Solidaritas.Online - Kasus dugaan penyimpangan penggunaan anggaran DPRD Kabupaten Lampung Utara tahun 2022 senilai Rp2,8 miliar kembali menjadi sorotan publik. Aktivis nasional mendesak Kejaksaan Agung RI untuk turun tangan, menyusul proses penanganan di Kejati Lampung yang dinilai lamban dan terkesan “mandul”.
Penelusuran kembali kasus ini mencuat setelah Kejati Lampung membuka lagi penyelidikan yang sebelumnya sempat “di-peti-es-kan”.
Sejumlah pejabat Sekretariat DPRD telah dimintai keterangan sejak 2023, namun perkembangan kasus dinilai tidak signifikan hingga awal November 2025, ketika penyelidikan kembali diaktifkan.
Tiga nama yang disebut sebagai pihak paling bertanggung jawab pada periode tersebut—Alamysah, Romli, dan Wansori—kompak memilih bungkam ketika dimintai tanggapan terkait dugaan tipikor ini.
Saat ini, Alamysah menjabat Asisten II Pemkab Lampura, Romli menjabat Wakil Bupati Lampura, dan Wansori kembali duduk sebagai anggota DPRD sekaligus Ketua DPC Partai Demokrat Lampura.
Temuan BPK: Penyimpangan Rp2,879 Miliar Tak Ditindaklanjuti
Mengacu pada LHP BPK RI Perwakilan Lampung atas LKPD Lampung Utara Tahun 2022 Nomor: 30B/LHP/XVIII.BLP/05/2023, ditemukan ketidaksesuaian realisasi belanja barang dan jasa di Sekretariat DPRD sebesar Rp2.879.354.920.
Dari jumlah tersebut, Rp618.040.000 merupakan belanja perjalanan dinas dan biaya pendukung lainnya. Bahkan temuan BPK mengungkap dugaan keterlibatan empat pimpinan dan 40 anggota DPRD Lampura dalam penyimpangan realisasi anggaran tersebut.
BPK telah merekomendasikan agar Sekretaris DPRD memproses dan mengembalikan indikasi kerugian daerah sebesar Rp2.021.104.920 ke kas daerah. Namun hingga semester II tahun 2023, rekomendasi tersebut belum ditindaklanjuti.
Aktivis Nasional: Kejati Lampung Terkesan Mandul
Sumber inilampung.com di Kejati Lampung mengisyaratkan bahwa kasus ini kini kembali diseriusi.
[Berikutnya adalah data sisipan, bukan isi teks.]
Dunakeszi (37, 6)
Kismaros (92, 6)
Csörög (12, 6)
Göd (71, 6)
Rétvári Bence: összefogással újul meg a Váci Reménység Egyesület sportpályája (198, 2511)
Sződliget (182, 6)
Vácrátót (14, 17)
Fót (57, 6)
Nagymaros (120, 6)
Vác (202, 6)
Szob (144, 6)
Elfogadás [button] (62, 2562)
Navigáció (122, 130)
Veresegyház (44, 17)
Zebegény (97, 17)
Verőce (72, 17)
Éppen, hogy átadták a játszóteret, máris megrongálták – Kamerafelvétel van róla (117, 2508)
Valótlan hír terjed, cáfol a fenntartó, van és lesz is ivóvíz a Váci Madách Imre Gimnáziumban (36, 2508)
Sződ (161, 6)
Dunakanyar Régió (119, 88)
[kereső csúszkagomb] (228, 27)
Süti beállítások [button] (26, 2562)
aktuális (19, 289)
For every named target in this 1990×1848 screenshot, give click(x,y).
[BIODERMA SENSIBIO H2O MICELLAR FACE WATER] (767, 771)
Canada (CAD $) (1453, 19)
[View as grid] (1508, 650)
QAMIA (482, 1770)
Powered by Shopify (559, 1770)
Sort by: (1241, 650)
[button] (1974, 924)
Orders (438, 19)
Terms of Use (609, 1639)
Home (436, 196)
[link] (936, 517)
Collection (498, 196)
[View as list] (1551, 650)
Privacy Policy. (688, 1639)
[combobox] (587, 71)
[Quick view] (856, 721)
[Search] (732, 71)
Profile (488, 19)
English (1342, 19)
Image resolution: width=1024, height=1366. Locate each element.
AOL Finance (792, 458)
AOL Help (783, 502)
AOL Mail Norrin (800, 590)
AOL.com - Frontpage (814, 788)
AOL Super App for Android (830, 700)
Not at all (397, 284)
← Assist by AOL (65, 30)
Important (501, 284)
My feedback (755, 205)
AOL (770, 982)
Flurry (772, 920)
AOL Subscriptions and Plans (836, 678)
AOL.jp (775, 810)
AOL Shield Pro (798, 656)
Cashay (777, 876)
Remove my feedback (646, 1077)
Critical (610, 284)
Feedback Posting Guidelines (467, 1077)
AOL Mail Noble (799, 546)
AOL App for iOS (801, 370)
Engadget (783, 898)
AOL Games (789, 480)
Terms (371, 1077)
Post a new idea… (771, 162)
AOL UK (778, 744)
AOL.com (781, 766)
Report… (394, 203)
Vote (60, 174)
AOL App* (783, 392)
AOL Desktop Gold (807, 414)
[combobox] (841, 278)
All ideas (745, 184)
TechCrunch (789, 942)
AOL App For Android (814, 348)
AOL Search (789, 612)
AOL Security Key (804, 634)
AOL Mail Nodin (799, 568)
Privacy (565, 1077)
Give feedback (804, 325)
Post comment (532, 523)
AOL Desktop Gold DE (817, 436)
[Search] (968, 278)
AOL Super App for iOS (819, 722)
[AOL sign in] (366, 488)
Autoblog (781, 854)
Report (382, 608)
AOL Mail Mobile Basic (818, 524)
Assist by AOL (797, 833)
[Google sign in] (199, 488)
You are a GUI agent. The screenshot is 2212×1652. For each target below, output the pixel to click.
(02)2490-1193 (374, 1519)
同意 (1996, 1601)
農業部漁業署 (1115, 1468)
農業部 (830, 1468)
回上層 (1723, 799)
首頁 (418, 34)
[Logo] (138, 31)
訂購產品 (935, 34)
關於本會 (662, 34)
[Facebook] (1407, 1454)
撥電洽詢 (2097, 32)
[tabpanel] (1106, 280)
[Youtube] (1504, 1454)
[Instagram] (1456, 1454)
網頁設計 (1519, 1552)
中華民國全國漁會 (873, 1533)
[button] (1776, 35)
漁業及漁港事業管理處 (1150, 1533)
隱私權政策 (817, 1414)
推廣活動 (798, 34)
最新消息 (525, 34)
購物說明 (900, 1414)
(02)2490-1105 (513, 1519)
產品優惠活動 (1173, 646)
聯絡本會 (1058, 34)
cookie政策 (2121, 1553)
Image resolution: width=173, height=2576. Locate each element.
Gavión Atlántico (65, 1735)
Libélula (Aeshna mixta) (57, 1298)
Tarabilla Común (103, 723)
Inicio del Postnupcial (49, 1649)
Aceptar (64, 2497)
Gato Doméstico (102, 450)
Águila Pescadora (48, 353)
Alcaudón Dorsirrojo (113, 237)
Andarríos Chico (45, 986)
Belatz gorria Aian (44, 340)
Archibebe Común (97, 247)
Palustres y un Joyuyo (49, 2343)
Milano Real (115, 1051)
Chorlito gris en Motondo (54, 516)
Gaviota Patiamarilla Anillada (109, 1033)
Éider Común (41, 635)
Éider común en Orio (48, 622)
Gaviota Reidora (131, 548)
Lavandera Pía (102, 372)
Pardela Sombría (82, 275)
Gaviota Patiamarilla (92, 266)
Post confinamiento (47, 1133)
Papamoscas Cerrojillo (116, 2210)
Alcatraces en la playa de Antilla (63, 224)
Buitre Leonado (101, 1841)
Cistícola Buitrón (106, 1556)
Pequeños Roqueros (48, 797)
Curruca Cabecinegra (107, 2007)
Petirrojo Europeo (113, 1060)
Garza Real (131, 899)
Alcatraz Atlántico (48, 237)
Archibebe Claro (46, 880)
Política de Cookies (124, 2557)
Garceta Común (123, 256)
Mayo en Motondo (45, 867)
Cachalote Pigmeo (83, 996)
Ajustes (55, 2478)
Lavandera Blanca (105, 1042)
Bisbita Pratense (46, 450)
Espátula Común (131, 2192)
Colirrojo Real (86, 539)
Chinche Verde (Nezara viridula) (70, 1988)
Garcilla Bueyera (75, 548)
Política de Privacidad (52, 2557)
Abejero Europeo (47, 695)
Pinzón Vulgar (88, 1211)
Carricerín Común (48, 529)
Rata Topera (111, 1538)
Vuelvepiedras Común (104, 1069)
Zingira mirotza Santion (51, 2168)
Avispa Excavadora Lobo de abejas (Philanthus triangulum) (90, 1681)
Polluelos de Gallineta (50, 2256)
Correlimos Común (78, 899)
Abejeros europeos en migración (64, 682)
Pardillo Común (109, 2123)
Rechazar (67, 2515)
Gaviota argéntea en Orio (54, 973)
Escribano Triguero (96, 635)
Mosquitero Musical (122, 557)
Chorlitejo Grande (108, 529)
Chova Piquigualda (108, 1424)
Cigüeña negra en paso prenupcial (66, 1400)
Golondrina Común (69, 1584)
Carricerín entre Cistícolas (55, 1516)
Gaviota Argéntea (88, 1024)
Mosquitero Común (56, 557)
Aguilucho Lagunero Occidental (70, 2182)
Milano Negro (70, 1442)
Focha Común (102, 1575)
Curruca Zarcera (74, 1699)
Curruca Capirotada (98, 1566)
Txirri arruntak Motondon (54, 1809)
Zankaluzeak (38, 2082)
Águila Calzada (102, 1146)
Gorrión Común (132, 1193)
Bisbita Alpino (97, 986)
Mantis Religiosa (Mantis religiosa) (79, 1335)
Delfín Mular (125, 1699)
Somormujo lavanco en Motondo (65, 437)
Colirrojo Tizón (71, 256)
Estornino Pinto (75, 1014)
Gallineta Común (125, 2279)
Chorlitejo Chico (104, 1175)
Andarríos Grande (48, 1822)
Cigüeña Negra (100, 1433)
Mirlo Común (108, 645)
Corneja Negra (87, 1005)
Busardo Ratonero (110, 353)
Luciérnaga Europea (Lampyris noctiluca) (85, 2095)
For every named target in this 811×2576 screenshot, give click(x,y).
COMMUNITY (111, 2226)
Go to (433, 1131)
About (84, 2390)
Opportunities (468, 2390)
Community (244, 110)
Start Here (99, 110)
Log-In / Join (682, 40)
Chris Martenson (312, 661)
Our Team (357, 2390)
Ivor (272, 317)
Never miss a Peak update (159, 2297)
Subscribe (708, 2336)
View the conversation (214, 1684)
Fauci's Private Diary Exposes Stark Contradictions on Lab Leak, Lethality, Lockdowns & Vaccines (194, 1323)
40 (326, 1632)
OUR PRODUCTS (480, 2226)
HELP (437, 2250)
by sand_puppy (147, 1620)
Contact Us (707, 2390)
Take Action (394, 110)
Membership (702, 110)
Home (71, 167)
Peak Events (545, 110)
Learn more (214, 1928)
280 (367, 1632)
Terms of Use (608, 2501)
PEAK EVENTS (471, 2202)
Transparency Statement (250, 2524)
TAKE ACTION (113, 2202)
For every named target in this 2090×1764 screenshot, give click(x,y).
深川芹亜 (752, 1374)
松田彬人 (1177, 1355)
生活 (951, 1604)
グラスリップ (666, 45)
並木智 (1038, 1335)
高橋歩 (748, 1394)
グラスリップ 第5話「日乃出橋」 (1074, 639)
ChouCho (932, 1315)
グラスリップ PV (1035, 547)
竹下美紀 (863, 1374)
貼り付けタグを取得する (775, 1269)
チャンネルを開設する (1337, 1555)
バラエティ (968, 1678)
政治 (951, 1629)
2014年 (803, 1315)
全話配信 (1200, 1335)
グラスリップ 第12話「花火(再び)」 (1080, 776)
Namun sikap itu dinilai terlambat oleh aktivis nasional, Aspan, yang menuding adanya kejanggalan dalam proses penyelidikannya.
“Kasus tersebut tidak ditangani dengan serius oleh pihak yang menangani, yaitu Kejati Lampung. Terkesan seperti mandul, apa jangan-jangan sudah ada kongkalikong,” tegas Aspan.
Ia menegaskan bahwa pihaknya tidak akan tinggal diam terhadap dugaan permainan hukum di daerahnya.
“Ini bukan sekadar persoalan anggaran atau dokumen, namun tentang menjaga integritas penegak hukum serta harkat martabat warga Kotabumi Lampung Utara. Jangan main-main,” ujarnya.
Tuntutan Aktivis Nasional
Aspan bersama sejumlah elemen masyarakat menyampaikan tiga tuntutan utama:
1. Mendesak Kejagung RI mengusut tuntas penyimpangan penggunaan anggaran DPRD Lampung Utara tahun 2022 senilai Rp2,8 miliar.
2. Mendesak Kejagung RI memeriksa Kejari Lampung Utara, karena diduga terjadi kongkalikong antara Romli, Wansori, dan Alamysah.
3. Mendesak Kejagung RI menyelidiki seluruh kasus di Kabupaten Lampung Utara tanpa pandang bulu.
Aspan memastikan aksi tidak akan berhenti.
“Kami melakukan demonstrasi besar-besaran di depan Kejagung RI sampai suara dan aspirasi kami didengar dan dijalankan. Kami tidak akan membiarkan hukum dipermainkan dan diperkosa secara terang-terangan,” tegasnya.
Ia menegaskan, hukum harus ditegakkan seadil-adilnya tanpa melihat jabatan siapa pun.
“Hukum tidak boleh tunduk pada kekuasaan. Keadilan harus ditegakkan tanpa pandang bulu, bahkan terhadap pejabat di republik ini sekalipun,” tutup Aspan.